WHAT YOU HAVE TO DO: Render each line of the listing below as a string in a JSON array, one string per line, omitting blank lines.

Extracted data entries

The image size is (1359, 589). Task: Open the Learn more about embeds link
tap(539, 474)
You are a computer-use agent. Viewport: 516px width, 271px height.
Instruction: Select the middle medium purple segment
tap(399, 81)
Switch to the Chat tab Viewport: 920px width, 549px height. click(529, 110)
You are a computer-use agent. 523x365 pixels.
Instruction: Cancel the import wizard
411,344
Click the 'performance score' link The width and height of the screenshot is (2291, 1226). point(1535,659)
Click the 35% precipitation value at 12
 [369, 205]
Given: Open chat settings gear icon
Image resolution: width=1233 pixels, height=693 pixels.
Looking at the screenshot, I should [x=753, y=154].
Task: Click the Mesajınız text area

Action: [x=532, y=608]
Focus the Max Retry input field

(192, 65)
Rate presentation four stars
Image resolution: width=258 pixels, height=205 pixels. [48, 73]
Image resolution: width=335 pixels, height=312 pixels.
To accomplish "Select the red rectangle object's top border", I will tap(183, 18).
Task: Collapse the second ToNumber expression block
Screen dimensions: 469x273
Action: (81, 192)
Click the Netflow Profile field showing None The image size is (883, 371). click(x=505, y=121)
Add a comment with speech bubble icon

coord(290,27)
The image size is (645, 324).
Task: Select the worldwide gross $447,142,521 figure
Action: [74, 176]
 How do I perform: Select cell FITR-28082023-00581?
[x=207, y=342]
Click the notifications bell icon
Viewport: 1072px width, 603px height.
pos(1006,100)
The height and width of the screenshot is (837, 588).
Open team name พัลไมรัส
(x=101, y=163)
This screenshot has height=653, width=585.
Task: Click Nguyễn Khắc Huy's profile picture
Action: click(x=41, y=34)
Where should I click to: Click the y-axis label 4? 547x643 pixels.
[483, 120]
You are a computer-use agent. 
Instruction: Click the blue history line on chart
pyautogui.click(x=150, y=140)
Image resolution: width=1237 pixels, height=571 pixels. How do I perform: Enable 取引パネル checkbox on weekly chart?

TASK OUTPUT:
[
  "The image size is (1359, 589). Task: Open the Learn more about embeds link",
  "tap(539, 474)",
  "You are a computer-use agent. Viewport: 516px width, 271px height.",
  "Instruction: Select the middle medium purple segment",
  "tap(399, 81)",
  "Switch to the Chat tab Viewport: 920px width, 549px height. click(529, 110)",
  "You are a computer-use agent. 523x365 pixels.",
  "Instruction: Cancel the import wizard",
  "411,344",
  "Click the 'performance score' link The width and height of the screenshot is (2291, 1226). point(1535,659)",
  "Click the 35% precipitation value at 12",
  " [369, 205]",
  "Given: Open chat settings gear icon",
  "Image resolution: width=1233 pixels, height=693 pixels.",
  "Looking at the screenshot, I should [x=753, y=154].",
  "Task: Click the Mesajınız text area",
  "Action: [x=532, y=608]",
  "Focus the Max Retry input field",
  "(192, 65)",
  "Rate presentation four stars",
  "Image resolution: width=258 pixels, height=205 pixels. [48, 73]",
  "Image resolution: width=335 pixels, height=312 pixels.",
  "To accomplish \"Select the red rectangle object's top border\", I will tap(183, 18).",
  "Task: Collapse the second ToNumber expression block",
  "Screen dimensions: 469x273",
  "Action: (81, 192)",
  "Click the Netflow Profile field showing None The image size is (883, 371). click(x=505, y=121)",
  "Add a comment with speech bubble icon",
  "coord(290,27)",
  "The image size is (645, 324).",
  "Task: Select the worldwide gross $447,142,521 figure",
  "Action: [74, 176]",
  " How do I perform: Select cell FITR-28082023-00581?",
  "[x=207, y=342]",
  "Click the notifications bell icon",
  "Viewport: 1072px width, 603px height.",
  "pos(1006,100)",
  "The height and width of the screenshot is (837, 588).",
  "Open team name พัลไมรัส",
  "(x=101, y=163)",
  "This screenshot has height=653, width=585.",
  "Task: Click Nguyễn Khắc Huy's profile picture",
  "Action: click(x=41, y=34)",
  "Where should I click to: Click the y-axis label 4? 547x643 pixels.",
  "[483, 120]",
  "You are a computer-use agent. ",
  "Instruction: Click the blue history line on chart",
  "pyautogui.click(x=150, y=140)",
  "Image resolution: width=1237 pixels, height=571 pixels. How do I perform: Enable 取引パネル checkbox on weekly chart?"
]